Gerwisch l Die Prüfung wurde von Holger Alicke von Blau-Weiß Gerwisch durchgeführt. Der Inhaber des 2. DAN im Judo bekam für seine gute Arbeit von den Gerwischern und den zahlreichen Gästen im Anschluss viel Beifall.

Zur Prüfung treten immer zwei Judokas auf die Matte. Tori (der Werfende) zeigt hierbei mit seinem Uke (der Fallende) die für den jeweiligen Kyu (Schüler Graduierung) geforderten Techniken. Es werden Fallübungen, Wurf- sowie Haltetechniken demonstriert. Nach den einzelnen Demonstrationen müssen die Judokas Anwendungsaufgaben im Stand und am Boden demonstrieren. Hier kommt es darauf an, die vorab gezeigten Würfe und Festhalten in einer simulierten Wettkampfform wiederzugeben und anzuwenden. Zum Abschluss der Prüfung müssen die Judokas dann beim Randori (Übungskampf) zeigen, wie sie die erlernten Techniken einsetzen um zu gewinnen.

Ab dem grünen Gürtel (3. Kyu) musste zusätzlich noch eine „Kata“ (festgelegte Form von Techniken) demonstriert werden. Das ist ein bestimmter Teil der „Nage-no-Kata“ (Form des Werfens) aus dem Programm des 1. DAN (Meister Graduierung) und dient der schrittweisen Vorbereitung auf diese Prüfung.
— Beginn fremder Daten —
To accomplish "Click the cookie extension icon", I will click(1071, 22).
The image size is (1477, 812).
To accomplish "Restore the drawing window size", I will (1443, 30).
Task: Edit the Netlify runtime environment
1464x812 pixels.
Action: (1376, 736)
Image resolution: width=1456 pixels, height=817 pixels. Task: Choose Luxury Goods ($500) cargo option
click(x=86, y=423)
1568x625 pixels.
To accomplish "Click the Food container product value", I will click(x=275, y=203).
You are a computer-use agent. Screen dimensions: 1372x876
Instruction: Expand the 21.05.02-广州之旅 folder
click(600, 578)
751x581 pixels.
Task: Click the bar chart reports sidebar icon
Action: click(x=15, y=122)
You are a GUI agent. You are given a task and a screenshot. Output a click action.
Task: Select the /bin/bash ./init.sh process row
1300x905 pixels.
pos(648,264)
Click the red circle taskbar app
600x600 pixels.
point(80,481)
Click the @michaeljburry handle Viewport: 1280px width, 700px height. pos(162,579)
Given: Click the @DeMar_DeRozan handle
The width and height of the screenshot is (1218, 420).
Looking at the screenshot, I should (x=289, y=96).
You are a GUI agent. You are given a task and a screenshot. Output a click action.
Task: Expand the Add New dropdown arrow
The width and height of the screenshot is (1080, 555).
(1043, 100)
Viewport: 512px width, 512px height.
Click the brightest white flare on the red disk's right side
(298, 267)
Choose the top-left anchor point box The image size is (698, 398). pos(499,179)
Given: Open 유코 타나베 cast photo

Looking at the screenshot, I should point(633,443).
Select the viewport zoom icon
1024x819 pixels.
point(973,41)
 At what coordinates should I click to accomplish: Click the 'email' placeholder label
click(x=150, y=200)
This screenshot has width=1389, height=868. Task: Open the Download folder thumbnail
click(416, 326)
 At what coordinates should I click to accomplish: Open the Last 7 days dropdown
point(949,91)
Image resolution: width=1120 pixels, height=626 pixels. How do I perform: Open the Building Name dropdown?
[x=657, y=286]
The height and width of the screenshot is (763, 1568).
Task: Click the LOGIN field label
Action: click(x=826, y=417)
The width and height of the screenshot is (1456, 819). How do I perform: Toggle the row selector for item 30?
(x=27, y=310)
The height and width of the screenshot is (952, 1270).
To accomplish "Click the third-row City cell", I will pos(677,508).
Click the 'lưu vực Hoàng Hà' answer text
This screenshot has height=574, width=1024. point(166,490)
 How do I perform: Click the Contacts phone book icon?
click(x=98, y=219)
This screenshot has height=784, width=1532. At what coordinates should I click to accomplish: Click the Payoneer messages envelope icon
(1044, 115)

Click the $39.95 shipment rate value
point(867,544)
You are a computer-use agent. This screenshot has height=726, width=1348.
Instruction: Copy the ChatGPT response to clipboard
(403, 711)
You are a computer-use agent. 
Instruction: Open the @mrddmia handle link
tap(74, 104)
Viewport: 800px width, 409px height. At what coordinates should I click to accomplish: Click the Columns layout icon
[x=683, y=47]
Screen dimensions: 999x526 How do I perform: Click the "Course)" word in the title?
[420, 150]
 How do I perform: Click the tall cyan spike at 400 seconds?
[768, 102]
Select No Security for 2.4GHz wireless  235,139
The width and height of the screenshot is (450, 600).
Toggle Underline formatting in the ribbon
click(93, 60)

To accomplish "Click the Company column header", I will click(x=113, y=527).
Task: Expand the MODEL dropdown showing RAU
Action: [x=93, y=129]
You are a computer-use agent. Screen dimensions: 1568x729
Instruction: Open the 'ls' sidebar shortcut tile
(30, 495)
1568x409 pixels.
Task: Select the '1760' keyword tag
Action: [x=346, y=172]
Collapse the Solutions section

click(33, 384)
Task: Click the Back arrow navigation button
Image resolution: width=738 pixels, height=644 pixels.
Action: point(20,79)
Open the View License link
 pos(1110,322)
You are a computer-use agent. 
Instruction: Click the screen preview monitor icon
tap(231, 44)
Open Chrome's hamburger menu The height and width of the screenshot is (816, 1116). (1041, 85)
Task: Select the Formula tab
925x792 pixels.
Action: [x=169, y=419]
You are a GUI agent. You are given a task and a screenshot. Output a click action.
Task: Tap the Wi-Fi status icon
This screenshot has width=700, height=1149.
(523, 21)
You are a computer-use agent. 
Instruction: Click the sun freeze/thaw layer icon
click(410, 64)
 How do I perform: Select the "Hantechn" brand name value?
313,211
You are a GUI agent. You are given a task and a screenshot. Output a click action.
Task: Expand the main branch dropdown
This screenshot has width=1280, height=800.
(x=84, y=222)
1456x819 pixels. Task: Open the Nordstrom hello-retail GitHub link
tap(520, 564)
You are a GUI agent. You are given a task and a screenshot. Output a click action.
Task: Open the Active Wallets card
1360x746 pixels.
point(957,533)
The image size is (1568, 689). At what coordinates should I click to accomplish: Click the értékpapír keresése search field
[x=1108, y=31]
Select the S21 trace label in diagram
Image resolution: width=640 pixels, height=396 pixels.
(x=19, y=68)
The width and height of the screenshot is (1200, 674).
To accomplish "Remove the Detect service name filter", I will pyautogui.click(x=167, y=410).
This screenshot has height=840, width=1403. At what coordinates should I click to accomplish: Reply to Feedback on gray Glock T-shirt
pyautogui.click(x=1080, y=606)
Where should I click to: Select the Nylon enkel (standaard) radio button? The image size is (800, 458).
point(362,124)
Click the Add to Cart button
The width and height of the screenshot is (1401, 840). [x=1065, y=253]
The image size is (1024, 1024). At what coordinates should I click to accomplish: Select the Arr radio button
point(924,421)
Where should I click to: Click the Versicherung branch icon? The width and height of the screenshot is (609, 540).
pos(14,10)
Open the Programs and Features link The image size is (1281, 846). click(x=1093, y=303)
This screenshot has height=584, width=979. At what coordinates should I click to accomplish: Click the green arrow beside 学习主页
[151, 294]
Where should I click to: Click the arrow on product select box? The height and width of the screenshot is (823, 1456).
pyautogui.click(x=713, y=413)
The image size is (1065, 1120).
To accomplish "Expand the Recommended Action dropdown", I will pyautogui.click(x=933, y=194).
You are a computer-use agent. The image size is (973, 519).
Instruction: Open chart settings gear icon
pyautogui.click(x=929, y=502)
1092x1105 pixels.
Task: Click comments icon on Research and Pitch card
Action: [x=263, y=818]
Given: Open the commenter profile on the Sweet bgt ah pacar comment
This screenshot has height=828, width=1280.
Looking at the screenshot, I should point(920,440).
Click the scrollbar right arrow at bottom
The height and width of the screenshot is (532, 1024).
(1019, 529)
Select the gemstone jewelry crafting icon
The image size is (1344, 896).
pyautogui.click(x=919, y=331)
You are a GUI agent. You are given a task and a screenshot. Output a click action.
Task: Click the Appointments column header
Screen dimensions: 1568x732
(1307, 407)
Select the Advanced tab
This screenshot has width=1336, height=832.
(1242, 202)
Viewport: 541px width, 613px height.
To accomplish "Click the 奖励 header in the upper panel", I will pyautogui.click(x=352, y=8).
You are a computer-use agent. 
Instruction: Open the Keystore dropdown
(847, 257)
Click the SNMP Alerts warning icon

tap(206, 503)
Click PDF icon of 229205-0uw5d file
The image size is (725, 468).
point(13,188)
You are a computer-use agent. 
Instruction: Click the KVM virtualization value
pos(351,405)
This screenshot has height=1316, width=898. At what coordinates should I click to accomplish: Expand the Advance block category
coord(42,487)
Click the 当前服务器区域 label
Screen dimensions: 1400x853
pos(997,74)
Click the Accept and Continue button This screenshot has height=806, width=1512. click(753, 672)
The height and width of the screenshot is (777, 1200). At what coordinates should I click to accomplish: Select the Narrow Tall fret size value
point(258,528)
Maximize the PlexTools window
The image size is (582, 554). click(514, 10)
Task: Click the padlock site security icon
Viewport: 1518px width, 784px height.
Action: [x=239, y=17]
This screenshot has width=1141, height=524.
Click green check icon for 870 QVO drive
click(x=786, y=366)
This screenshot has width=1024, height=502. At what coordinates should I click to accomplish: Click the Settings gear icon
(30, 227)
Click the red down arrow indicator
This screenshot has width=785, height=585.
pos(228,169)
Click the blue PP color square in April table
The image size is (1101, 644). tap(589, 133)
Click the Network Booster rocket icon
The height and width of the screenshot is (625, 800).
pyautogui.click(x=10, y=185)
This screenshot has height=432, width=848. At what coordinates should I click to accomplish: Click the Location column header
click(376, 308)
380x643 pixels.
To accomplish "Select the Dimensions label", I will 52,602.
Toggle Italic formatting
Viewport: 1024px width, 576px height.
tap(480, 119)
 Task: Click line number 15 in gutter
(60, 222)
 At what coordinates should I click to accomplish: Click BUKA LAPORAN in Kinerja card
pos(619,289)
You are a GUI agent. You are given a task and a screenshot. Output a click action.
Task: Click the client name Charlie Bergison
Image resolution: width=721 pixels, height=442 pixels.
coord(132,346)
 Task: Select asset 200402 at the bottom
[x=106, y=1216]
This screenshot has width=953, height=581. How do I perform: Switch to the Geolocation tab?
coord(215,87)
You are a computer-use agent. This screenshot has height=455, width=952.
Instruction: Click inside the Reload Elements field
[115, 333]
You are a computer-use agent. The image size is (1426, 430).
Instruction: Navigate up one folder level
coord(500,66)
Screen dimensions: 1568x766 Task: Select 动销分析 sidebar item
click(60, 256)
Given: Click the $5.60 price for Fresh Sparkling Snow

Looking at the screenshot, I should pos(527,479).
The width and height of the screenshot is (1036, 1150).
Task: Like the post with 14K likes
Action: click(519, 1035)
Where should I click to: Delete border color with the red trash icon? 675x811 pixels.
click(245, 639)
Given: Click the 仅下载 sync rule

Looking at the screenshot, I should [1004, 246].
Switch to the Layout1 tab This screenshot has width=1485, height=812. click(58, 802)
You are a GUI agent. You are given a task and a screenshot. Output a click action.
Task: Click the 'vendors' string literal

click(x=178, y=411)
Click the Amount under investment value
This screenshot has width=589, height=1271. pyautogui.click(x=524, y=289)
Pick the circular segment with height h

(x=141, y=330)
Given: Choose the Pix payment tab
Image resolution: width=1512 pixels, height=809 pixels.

Die Gerwischer Trainer Stephan Nikonow, Michael Richter und Thomas Lammich, die Holger Alicke bei der Prüfung tatkräftig unterstützten, waren mit den gezeigten Leistungen ihrer Judokas vollauf zufrieden. Alle 15 angetretenen Prüflinge haben bestanden. Holger Alicke erklärte erfreut: „Es ist immer wieder schön zu sehen, dass sich das Training auszahlt und dass sich nach bestandener Prüfung jeder über den neu erworbenen Gürtel freut. Auch als Trainer freut man sich immer wieder, dass so viele Eltern und Verwandte bei der Prüfung zusehen und dann die Leistung mit Beifall belohnen.“ Beifall und Dank gebührte auch den Trainingspartnern und dem Prüfer. Die nächste Gürtelprüfung findet im Jahr 2020 statt.